• Work instruction:
Look below for the line that has "The width and". Set down the lines from there through the line that has "Viewport: 825px width, 497px height.", exactly as written.

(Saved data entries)
/---
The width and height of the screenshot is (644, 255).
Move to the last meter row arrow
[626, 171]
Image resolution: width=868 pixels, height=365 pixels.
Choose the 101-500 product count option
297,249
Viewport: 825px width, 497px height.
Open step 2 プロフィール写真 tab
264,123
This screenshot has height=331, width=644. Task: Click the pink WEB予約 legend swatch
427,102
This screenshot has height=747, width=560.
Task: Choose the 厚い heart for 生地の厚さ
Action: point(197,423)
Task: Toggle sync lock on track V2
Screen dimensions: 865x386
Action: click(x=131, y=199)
\---
/---
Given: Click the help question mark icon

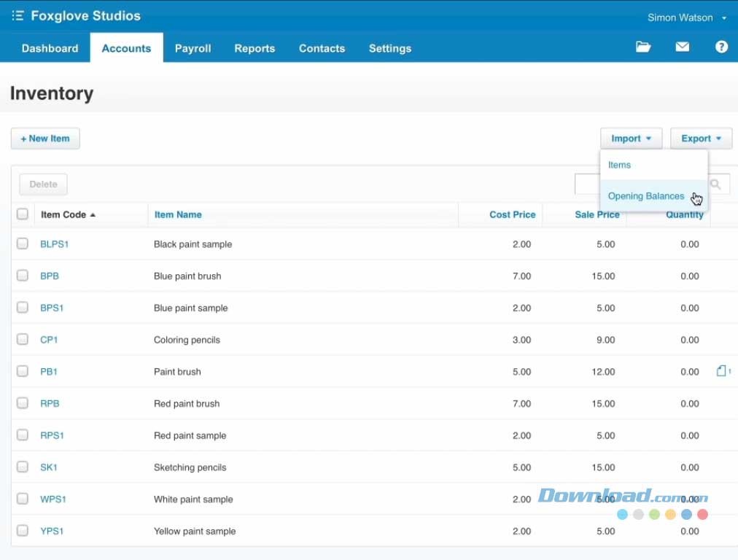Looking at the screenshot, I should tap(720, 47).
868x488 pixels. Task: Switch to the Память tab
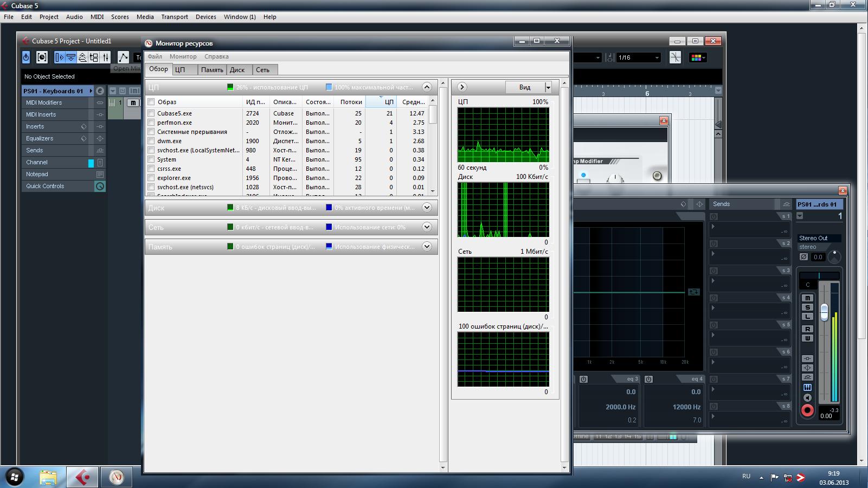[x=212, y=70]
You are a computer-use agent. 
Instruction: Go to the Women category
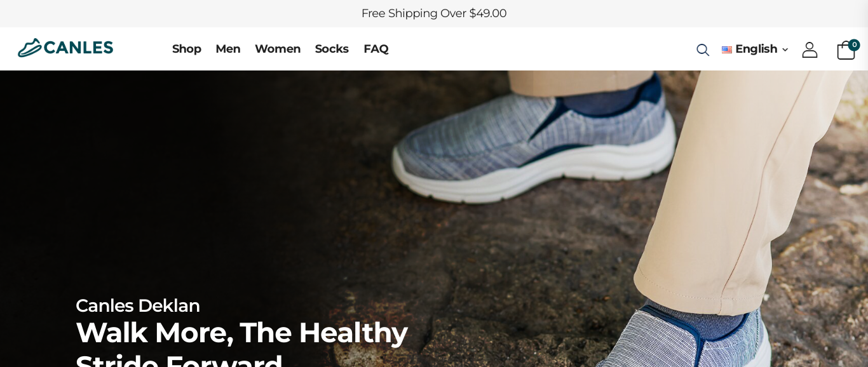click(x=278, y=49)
\---
• Answer to this exercise:
The width and height of the screenshot is (644, 255).
Move to the last meter row arrow
[626, 171]
Image resolution: width=868 pixels, height=365 pixels.
Choose the 101-500 product count option
297,249
Viewport: 825px width, 497px height.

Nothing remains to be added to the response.